Frequently Asked Questions

Why is my StdDev so high?

There can be few causes for this:

  • Bad isolation. You run other services in your machine that eat up your cpu or you run in a VM and that makes machine performance inconsistent. Ideally you’d avoid such setups, stop all services and applications and use bare metal machines.

  • Bad tests or too much complexity. The function you’re testing is doing I/O, using external resources, has side-effects or doing other non-deterministic things. Ideally you’d avoid testing huge chunks of code.

    One special situation is PyPy: it’s GC and JIT can add unpredictable overhead - you’ll see it as huge spikes all over the place. You should make sure that you have a good amount of warmup (using --benchmark-warmup and --benchmark-warmup-iterations) to prime the JIT as much as possible. Unfortunately not much can be done about GC overhead.

    If you cannot make your tests more predictable and remove overhead you should look at different stats like: IQR and Median. IQR is often better than StdDev.

Why is my Min way lower than Q1-1.5IQR?

You may see this issue in the histogram plot. This is another instance of bad isolation.

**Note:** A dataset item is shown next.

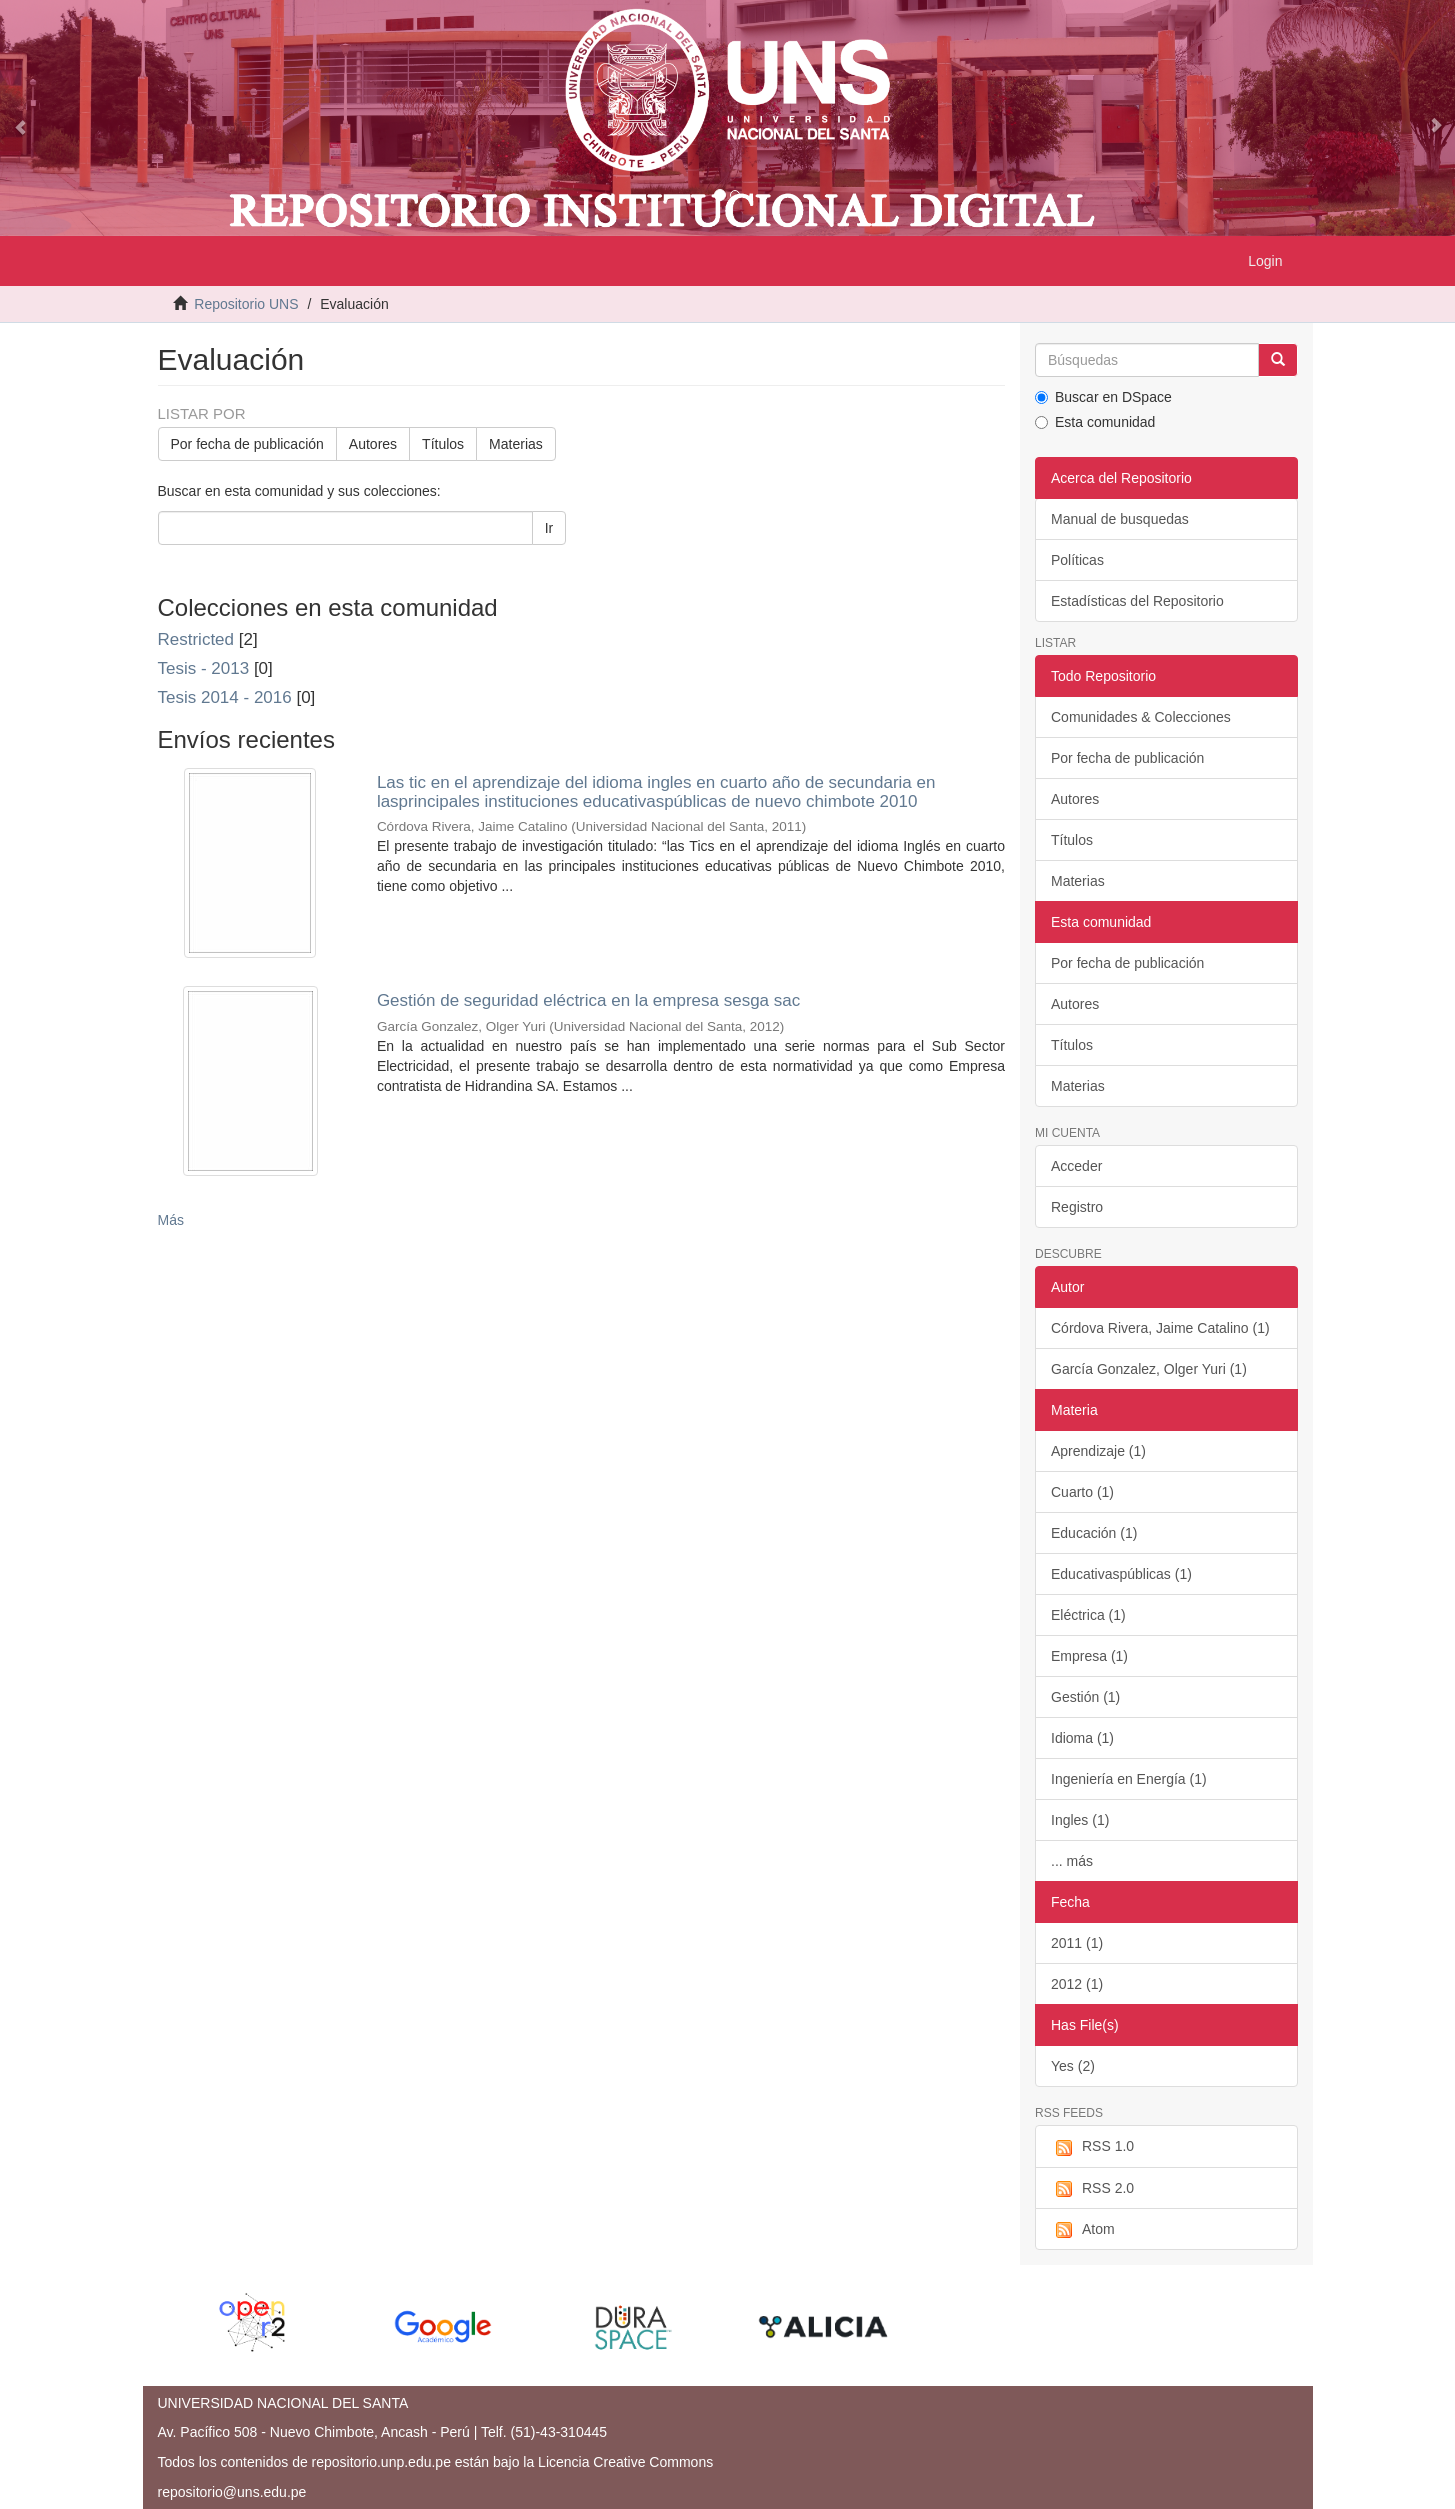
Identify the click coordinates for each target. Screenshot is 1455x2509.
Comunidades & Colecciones (1141, 717)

For example, Intel CPUs have a feature called Turbo Boost wich overclocks your CPU depending on how many cores you have at that time and how hot your CPU is. If your CPU is too hot you get no Turbo Boost. If you get Turbo Boost active then the CPU quickly gets hot. You can see how this won’t work for sustained workloads.

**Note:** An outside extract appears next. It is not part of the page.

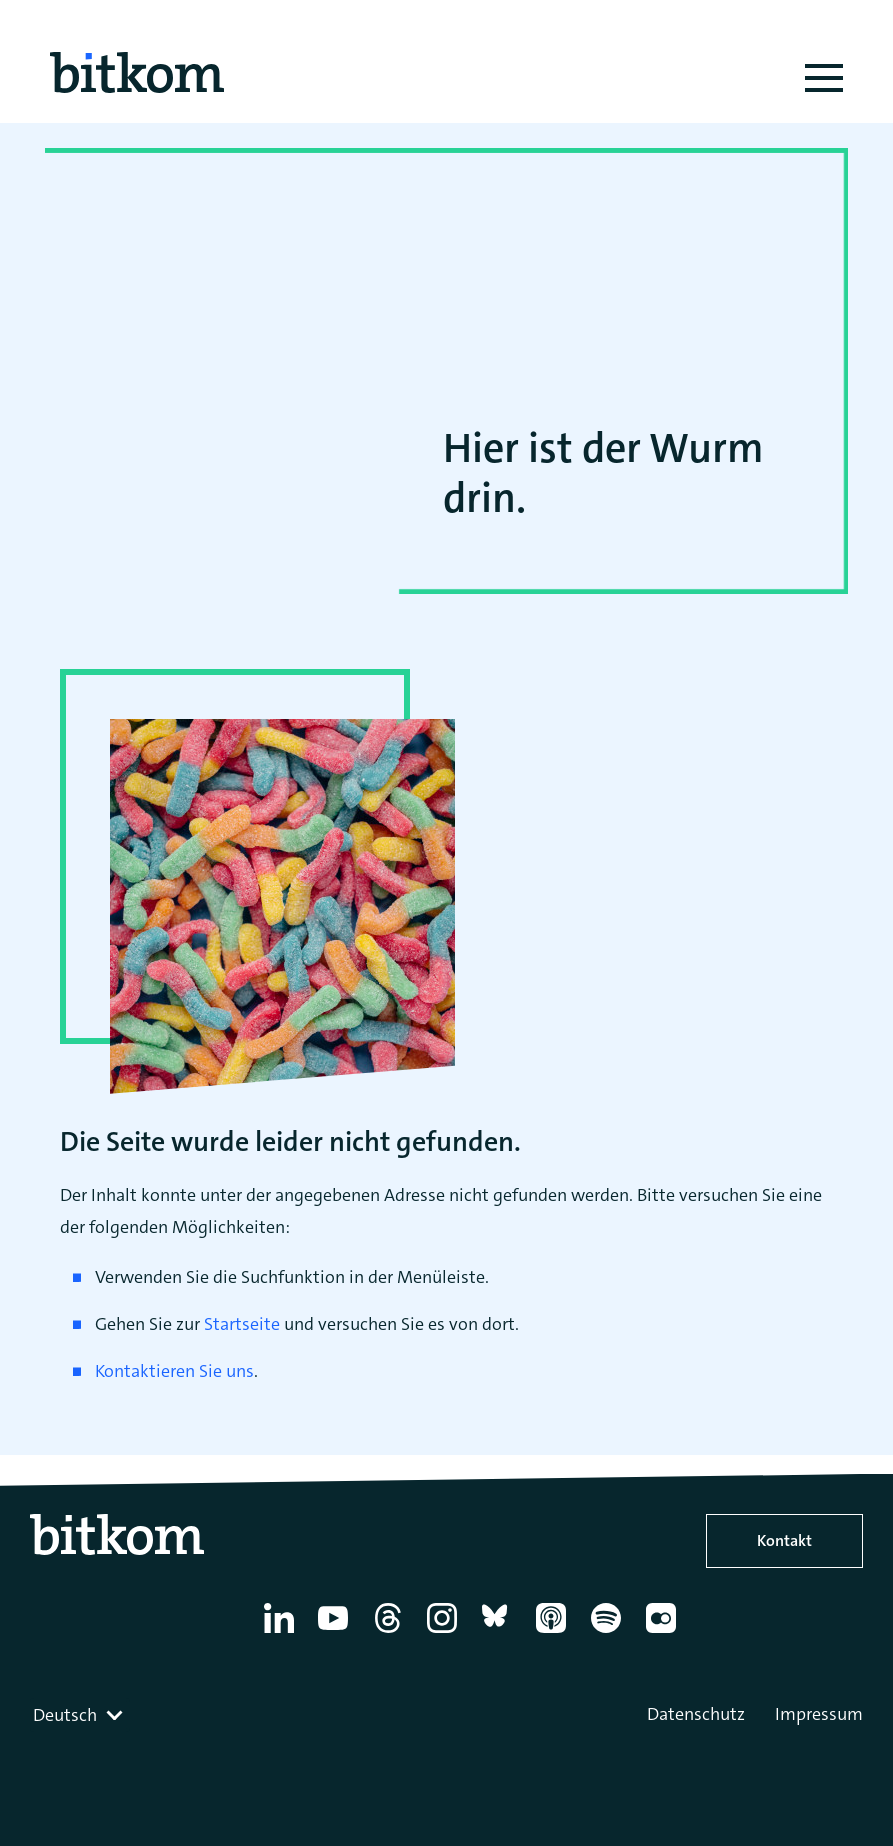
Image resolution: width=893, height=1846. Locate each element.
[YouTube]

When Turbo Boost kicks in you may see “speed spikes” - and you’d get this strange outlier Min.

When you have other programs running on your machine you may also see the “speed spikes” - the other programs idle for a brief moment and that allows your function to run way faster in that brief moment.

I can’t avoid using VMs or running other programs. What can I do?

As a last ditch effort pytest-benchmark allows you to plugin in custom timers (--benchmark-timer). You could use something like time.process_time (Python 3.3+ only) as the timer. Process time doesn’t include sleeping or waiting for I/O.

The histogram doesn’t show Max time. What gives?!

The height of the plot is limited to Q3+1.5IQR because Max has the nasty tendency to be way higher and making everything else small and undiscerning. For this reason Max is plotted outside.

Most people don’t care about Max at all so this is fine.